UN-Nachrichten: Welche Auswirkungen hatte der Finanzierungsstopp? [which followed allegations by Israel that around a dozen UNRWA workers were involved in the 7 October Hamas attacks]?
Natalie Boucly: Insgesamt wurden rund eine halbe Milliarde Dollar an Fördermitteln ausgesetzt. Sechzehn Länder beschlossen, ihre Beiträge zur UNWRA einzufrieren oder auszusetzen. Einige kommen zurück, andere sind nie gegangen und andere haben ihre Beiträge erhöht. Dank der Rückkehrer, insbesondere der EU, Kanadas und Schwedens, konnten wir unseren Betrieb aufrechterhalten.
Der Frost hatte nicht nur Auswirkungen auf Gaza. Beispielsweise können wir im Libanon möglicherweise keine Medikamente für Krebspatienten besorgen oder Kinder in die Schule schicken. Wir arbeiten sehr hart mit unseren Spendern zusammen, um herauszufinden, wie sie wieder an den Tisch kommen und uns weiterhin unterstützen können, denn wir spielen in dieser humanitären Krise eine entscheidende und unersetzliche Rolle.
UN-Nachrichten: Apropos Spenden: Wie beurteilen Sie die jüngsten Bemühungen, humanitäre Hilfe auf dem Seeweg und per Luftabwurf zu leisten?

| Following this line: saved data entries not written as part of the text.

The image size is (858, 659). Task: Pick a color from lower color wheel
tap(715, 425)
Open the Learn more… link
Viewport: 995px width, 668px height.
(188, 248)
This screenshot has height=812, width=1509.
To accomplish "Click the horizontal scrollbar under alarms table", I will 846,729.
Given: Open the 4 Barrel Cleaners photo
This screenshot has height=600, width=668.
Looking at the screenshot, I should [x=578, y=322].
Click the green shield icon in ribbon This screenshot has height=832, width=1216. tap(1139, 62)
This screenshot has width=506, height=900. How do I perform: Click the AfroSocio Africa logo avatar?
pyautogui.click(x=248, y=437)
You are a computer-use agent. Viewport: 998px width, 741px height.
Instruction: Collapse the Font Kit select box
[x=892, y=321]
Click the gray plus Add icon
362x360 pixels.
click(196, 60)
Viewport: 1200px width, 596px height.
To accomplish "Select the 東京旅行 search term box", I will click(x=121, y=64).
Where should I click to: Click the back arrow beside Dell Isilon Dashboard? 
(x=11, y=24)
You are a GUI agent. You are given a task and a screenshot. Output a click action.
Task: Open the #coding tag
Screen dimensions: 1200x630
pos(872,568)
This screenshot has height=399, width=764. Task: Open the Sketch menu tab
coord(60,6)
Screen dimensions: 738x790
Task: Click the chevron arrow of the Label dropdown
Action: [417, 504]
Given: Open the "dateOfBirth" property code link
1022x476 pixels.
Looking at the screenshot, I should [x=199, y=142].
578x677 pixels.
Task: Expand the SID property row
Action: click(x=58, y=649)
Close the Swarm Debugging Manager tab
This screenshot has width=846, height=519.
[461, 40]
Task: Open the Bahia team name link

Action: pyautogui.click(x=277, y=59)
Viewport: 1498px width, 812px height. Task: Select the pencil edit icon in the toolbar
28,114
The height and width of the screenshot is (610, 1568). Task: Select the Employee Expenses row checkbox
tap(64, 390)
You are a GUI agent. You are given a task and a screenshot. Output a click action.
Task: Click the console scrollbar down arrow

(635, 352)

Natalie Boucly: Der Bedarf ist so groß, dass jede Form der Hilfslieferung absolut willkommen ist, doch Luftabwürfe sind extrem teuer und mit der Seeroute sind logistische und sicherheitstechnische Risiken verbunden.
Wir bestehen darauf, dass der sicherste und günstigste Weg weiterhin der Landweg ist: Wir fordern, dass Israel mehr Landübergänge öffnet und dass mehr Hilfe über den Grenzübergang Kerem Shalom fließt. Wir fordern auch weiterhin Israel als Besatzungsmacht in Gaza und als Mitgliedsstaat der Vereinten Nationen auf, die Einhaltung des Völkerrechts sicherzustellen.
UNRWA hat eine Ramadan-Nahrungsmittelnothilfekampagne für Gaza gestartet. Der Beitrag kommt zu 100 Prozent direkt den Menschen in Not zugute. Erfahren Sie hier, wie Sie spenden können.